Can you believe that my little tiny baby boy is less than one pound away from doubling his birth weight? I’m so proud of myself that I have fed him myself all the way through. At the start I really didn’t think I would be able to do it. The reason I say this is that it hit me just now that I’m sat in the very same chair as when I was despairing and feeling like I’d never be able to do it and now … now TTB is tucked up in bed and has been since about 7:15, and I am totally chilled out about feeding him. He feeds a lot, every 2 or so hours around the clock, but I’ve made my peace with that. It’s all good.
Tonight, I gave him a banana. He was so excited by it! It got a bit slippery and all of a sudden ended up two meters away behind him in the door way but I had more success with the other half which I split into thirds. Nom nom. I hadn’t planned to start weaning for another 10 days (at 24 weeks) but it just sort of happened as I find a lot of my parenting milestones have done.
I often find myself torn between feeling “Waaaah he is growing very quickly and he is not a tiny newborn anymore” and feeling so full, happy and proud of how he is growing and how we are progressing together. He is such a wonderful boy and a perfect companion and we really enjoy our days together (banshee shrieking aside). I don’t feel sad that he is growing, really, because growing is GOOD and there is so much to look forward to that feeling sad is just pointless.

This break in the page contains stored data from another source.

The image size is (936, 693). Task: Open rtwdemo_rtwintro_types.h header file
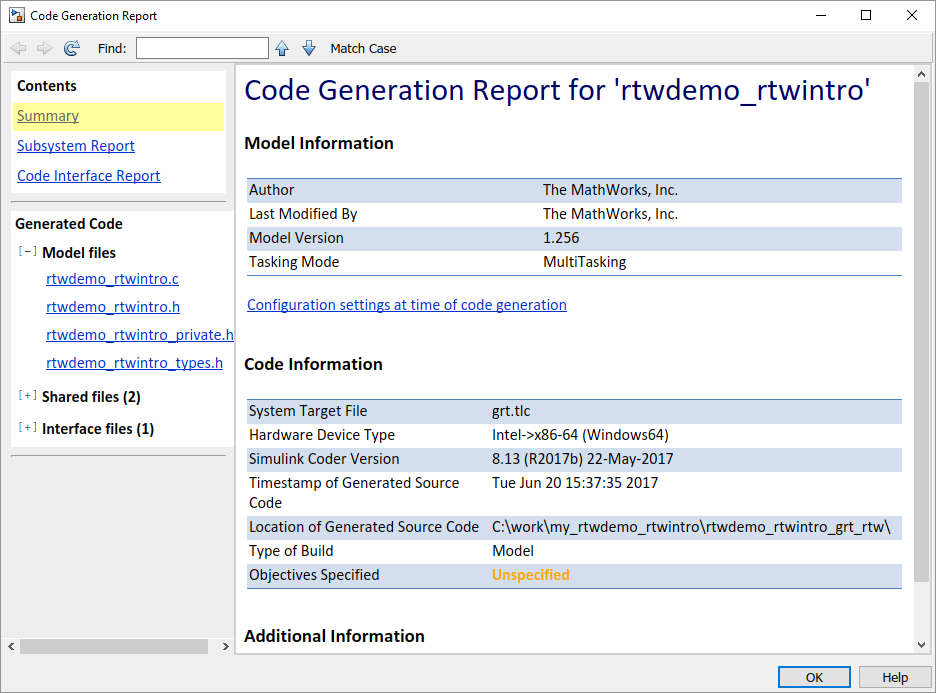(x=134, y=363)
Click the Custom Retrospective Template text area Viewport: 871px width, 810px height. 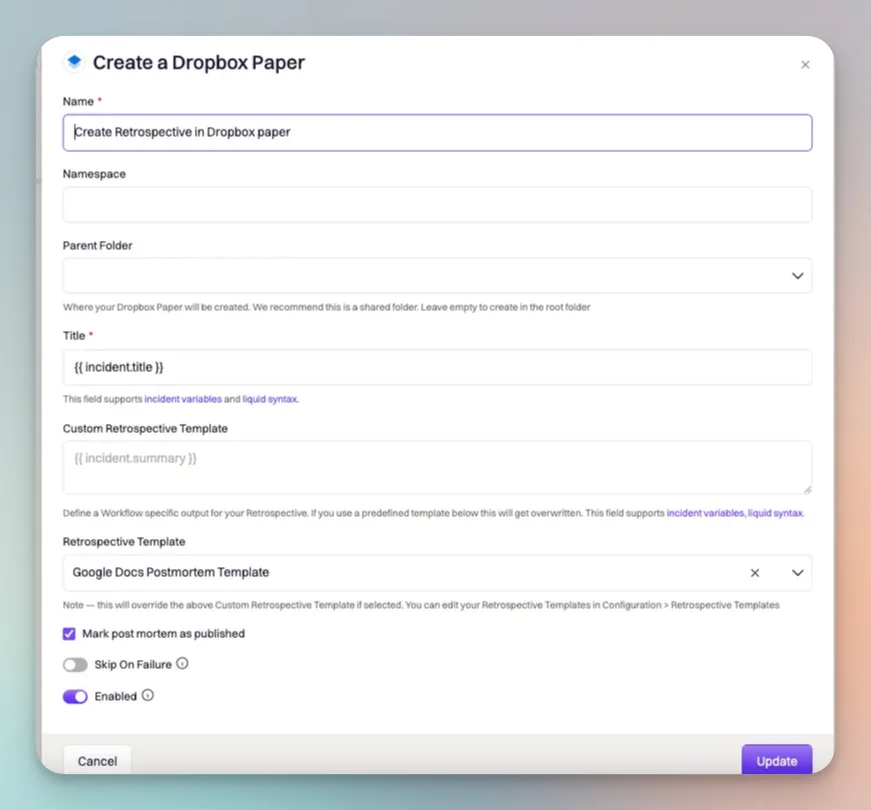coord(437,467)
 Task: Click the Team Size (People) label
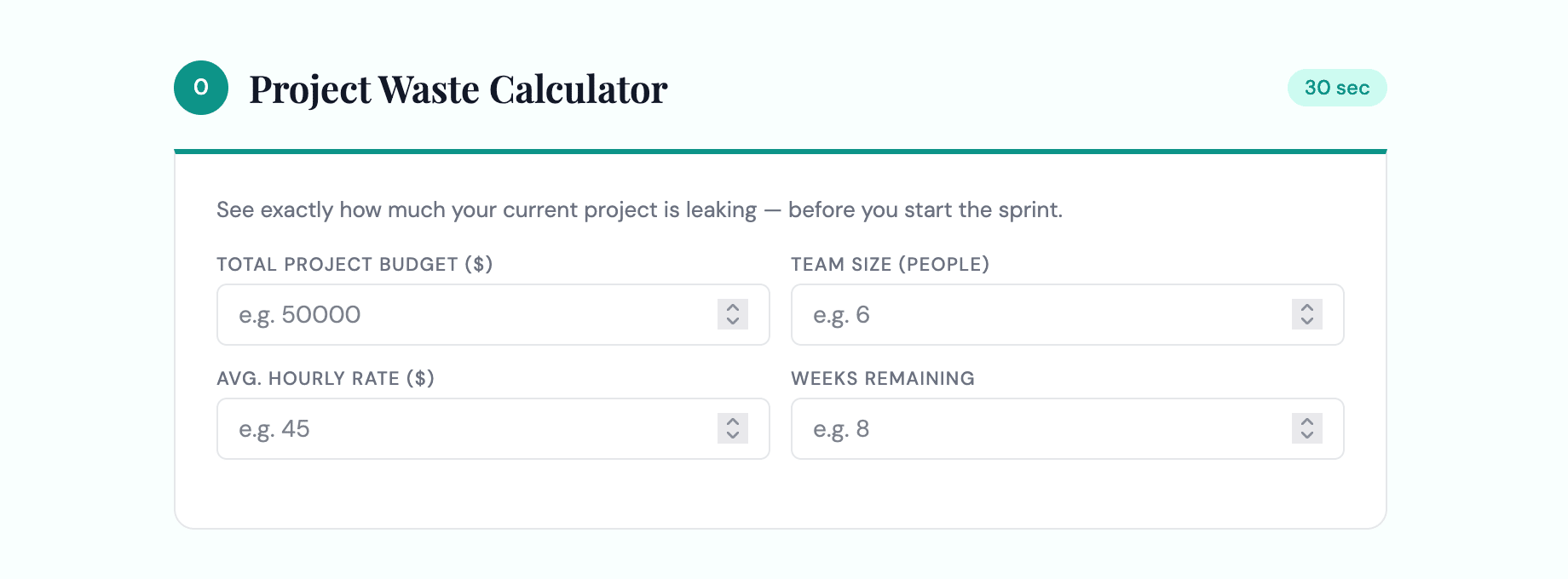tap(890, 264)
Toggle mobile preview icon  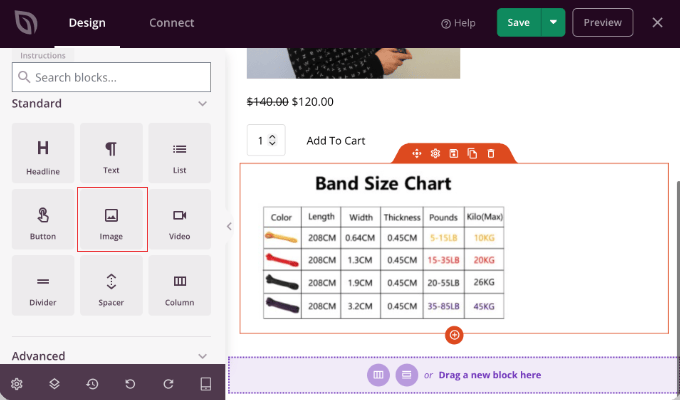click(x=206, y=384)
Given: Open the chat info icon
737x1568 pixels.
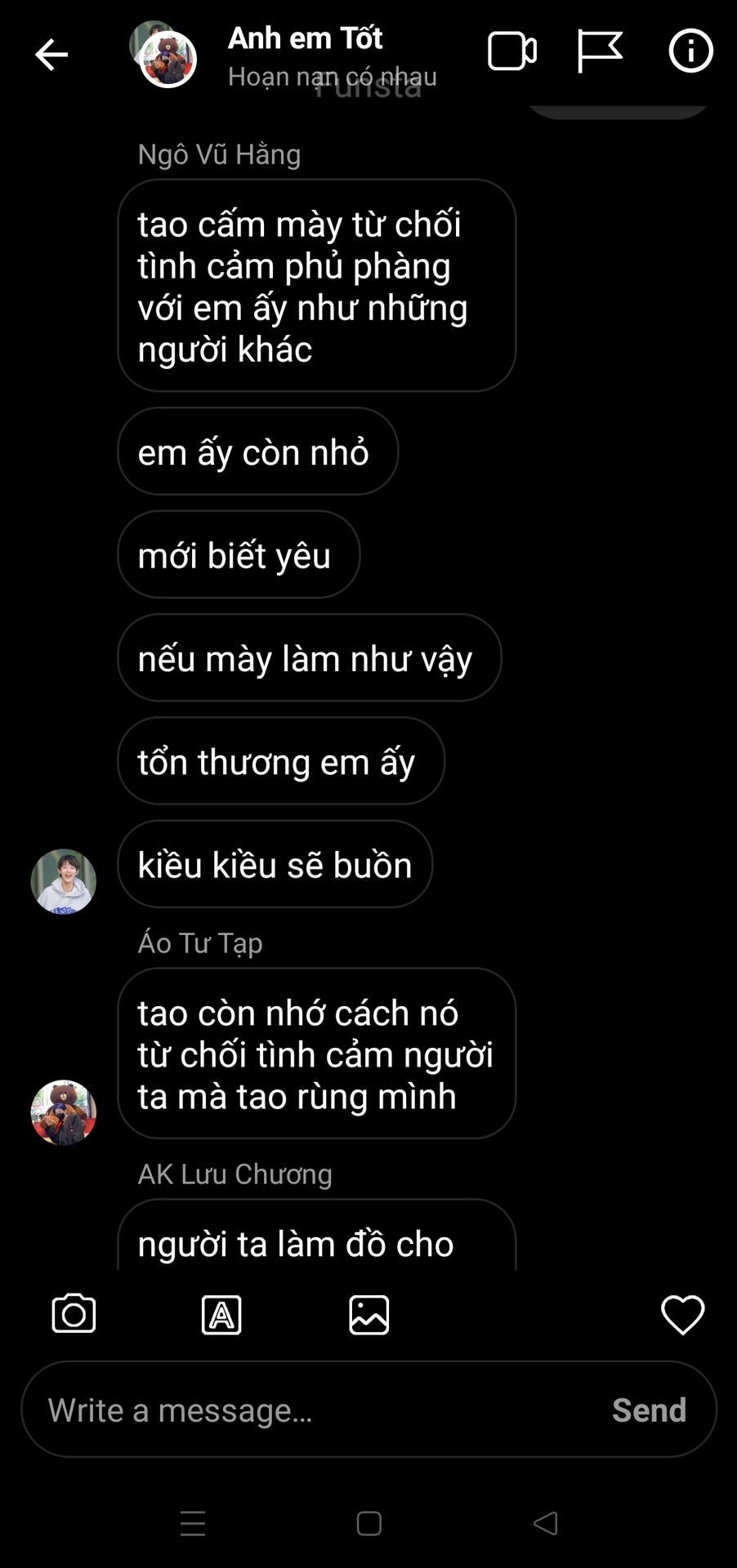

The key is to value and appreciate every minute, in my opinion.
And it is with those thoughts that I realise how much growing I have done …
(EDIT: that’s a little pep talk to myself to remind me to not feel sad, I’m not saying that anyone else feeling sad that their babies have grown up is pointless. I’m just reminding myself not to wallow about the fact he is no longer a newborn – I did this at the start and it wasn’t healthy!)